Is There Room for the Soul?
New challenges to our most cherished beliefs about self and the human spirit
Within religion itself there is also fresh thought about the implications of the new science of the mind for core religious principles and beliefs. Malcolm Jeeves, an honorary professor of psychology at the University of St. Andrews, is one of many believing scientists who think the Christian concept of the soul should be relieved of its Cartesian and Platonic overlays. "The immortality of the soul is so often talked about that it is easy to miss that the Jewish view did not support it," Jeeves says. "Furthermore, the original Christian view was not the immortality of the soul but the resurrection of the body." But Platonism did creep in, Jeeves acknowledges, winning over such influential Christian theologians as Augustine and John Calvin. In Jeeves's view, the new science of consciousness, by showing the inseparable links between mind and body, restores the original Christian conception of the unity of the person. As many Christian theologians now say, human beings do not have souls; they are souls. But Jeeves is realistic in thinking that it will take decades for many of his fellow Christians to accept this way of viewing the soul. And that acceptance will not be made easier by the hard-line reductivism of people like Dennett and Crick who, Jeeves says, "commit the fundamental error of nothing-buttery."

But grant Dennett and many other cognitive scientists their view that the self is not a spectator in the theater of consciousness but the composite of multiple drafts related to and constituting the biography of that particular individual. If this view is true, where is the self or identity on which even a broad-minded religious believer might base his notion of the soul?
Here Christians and others might turn to the wisdom of Buddhism, in which the self is correctly understood not as an entity or substance but as a dynamic process. As Galin writes in a collection of essays on Buddhism and science, this process is "a shifting web of relations among evanescent aspects of the person such as perceptions, ideas, and desires. The Self is only misperceived as a fixed entity because of the distortions of the human point of view." The Buddhist concept of anatman does not suggest that the self is nonexistent but rather asserts that it cannot be reduced to an essence.
Galin proposes that rehabilitating the notion of spirit may be the best way to a new understanding of the self in a post-dualist age. The experience of spirit, he argues, is itself part of the human capacity to experience implicit organization, hidden order, deeper and ineffable connectedness in what we see or otherwise encounter, whether a magnificent work of architecture like Notre Dame or a spectacular vista such as the Grand Canyon. Experiencing spirit is finding unity and wholeness in something, and Galin suggests that we view the self as spirit in that sense: the organization-or even the emergent property-of all of a person's subsystems, not just one more subsystem.
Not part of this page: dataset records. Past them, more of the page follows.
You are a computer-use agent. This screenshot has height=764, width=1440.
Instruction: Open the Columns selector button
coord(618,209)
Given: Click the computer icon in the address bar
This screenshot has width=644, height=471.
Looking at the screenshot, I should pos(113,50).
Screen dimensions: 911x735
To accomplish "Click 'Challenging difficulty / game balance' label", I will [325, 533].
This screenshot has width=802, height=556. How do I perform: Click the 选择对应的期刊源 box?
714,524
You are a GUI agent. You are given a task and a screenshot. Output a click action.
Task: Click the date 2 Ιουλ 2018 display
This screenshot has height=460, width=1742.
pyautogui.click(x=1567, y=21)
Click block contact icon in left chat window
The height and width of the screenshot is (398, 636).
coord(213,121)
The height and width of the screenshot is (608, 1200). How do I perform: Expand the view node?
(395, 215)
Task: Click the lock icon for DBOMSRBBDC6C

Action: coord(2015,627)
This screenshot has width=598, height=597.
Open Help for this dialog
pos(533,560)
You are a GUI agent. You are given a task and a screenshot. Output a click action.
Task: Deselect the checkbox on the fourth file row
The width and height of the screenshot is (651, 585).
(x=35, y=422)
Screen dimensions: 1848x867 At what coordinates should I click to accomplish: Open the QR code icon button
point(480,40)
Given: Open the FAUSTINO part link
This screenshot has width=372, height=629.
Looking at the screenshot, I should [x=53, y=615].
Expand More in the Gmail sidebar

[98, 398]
In recent years, the scientific study of consciousness has taken bold, if not always steady, steps in the direction of understanding the experience of wholeness and human spirituality in general. One prominent researcher, Andrew Newberg, a professor of nuclear medicine at the University of Pennsylvania, directs his university's recently founded Center for Spirituality and the Mind, a cross-disciplinary program devoted in part to the fledgling field of "neurotheology." In one respect, this venture marks yet another return to the legacy of William James, whose later work included his masterful Varieties of Religious Experience. The findings of Newberg and his late colleague, Eugene D'Aquili, do not yet rise to the Jamesean level, but they do point in a promising direction. They even suggest that if religion can learn something valuable about the unity of body and mind from science, then science might be able to relearn something from religion about the deepest purposes of our minds.